While our narrator’s job is to answer questions that come into Sylvia’s Hell and High Water, including many religious or climate fanatics claiming the end of the world is near or asking how to better prepare, we see her family and surrounding acquaintances living within the “everyday anthropocene”. Henry is starting a life and family with his partner Catherine. Ben is following politics. Eli is making friends at school. It seems that the setting for this novel is almost painstakingly ordinary. In Ghosh’s novel, The Hungry Tide, we watch the visitors to the tide country experience an ever changing landscape and fight for survival. Similarly, in Octavia Butler’s Parable of the Sower, we watch as a band of misfits come together to try to survive the country’s collapse into dystopia. Offill takes a more subtle approach, and perhaps a more effective one in describing an ordinary woman’s life that readers can imagine themselves in, thus creating a truer replica of the Anthropocene in Western countries.
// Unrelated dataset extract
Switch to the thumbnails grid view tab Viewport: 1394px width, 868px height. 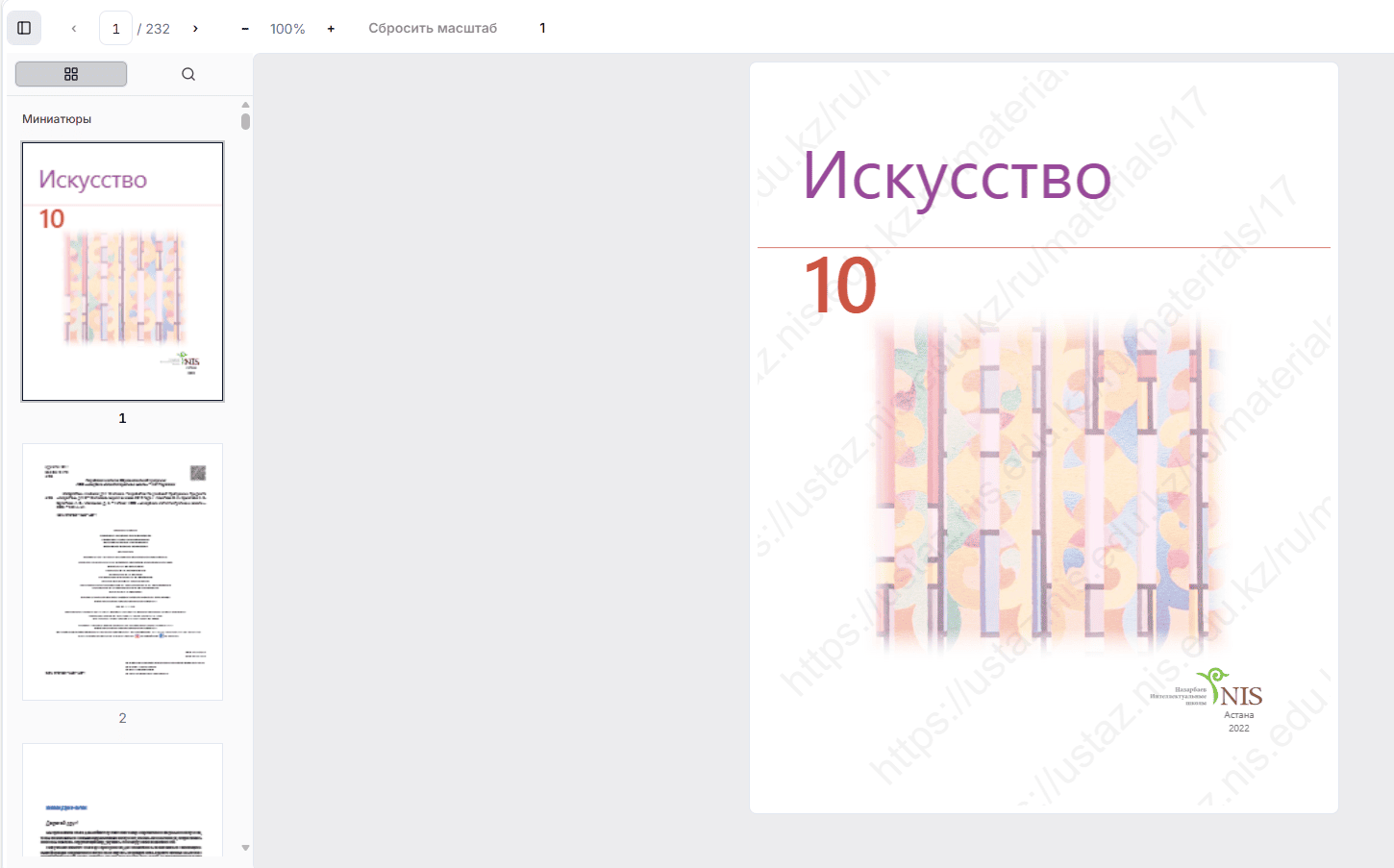point(71,74)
At first, Lizzie, our beloved narrator, is content with making jokes and laughing at the crazy letters coming into her mailbox. She says “‘ Environmentalists are so dreary,” or says that “ the hippie letters are a hundred times more boring than the end-timer ones,” (Offill, 51). Further in, however, she begins to wonder about the state of the world. Offill provides these small intervals in which politics interfere with Lizzie’s everyday life. She provides a moment in which Lizzie feels people are “sick of being lectured to about the glaciers,” and a man says to her “But what’s going to happen to the American weather?”( Offill, 73). This is a way that Offill can comedically remind readers that there are people out there simply concerned with the everyday Anthropocene. Not worried about our planet’s decline but how it will affect their day to day living. Yet as Lizzie answers these “hippie and end-timer letters” she begins to question her own everyday Anthropocene. After learning about “climate departure” and speaking to her husband about it, Ben, when asked what is new with Lizzie and him, states that “‘ Lizzie has become a crazy doomer,” ( Offill, 89).
The novel is sneaky in the way it reveals itself as a climate fiction novel. There are jokes about using antibacterial soap and Blue No. 1 dyes to make readers laugh about what is actually important. There are jokes about letting bills pile up with the punchline being “get organized or die”( Offill, 74). Offill provides a view of an everyday Anthropocene and then highlights the things that must be noticed to recognize that our planet is declining at a rapid rate. Offill’s novel does a great job of making fun of most people, yet never alienating anyone. Offill’s novel is climate fiction without relying on the usual tropes necessary to provide an introspective novel questioning our relationship to our planet. It bridges the gap between those fanatics that are either environmentalists, hippies, or end-timers with those who maybe think too much about the everyday, such as the character Catherine, or people concerned with antibacterial hand soap.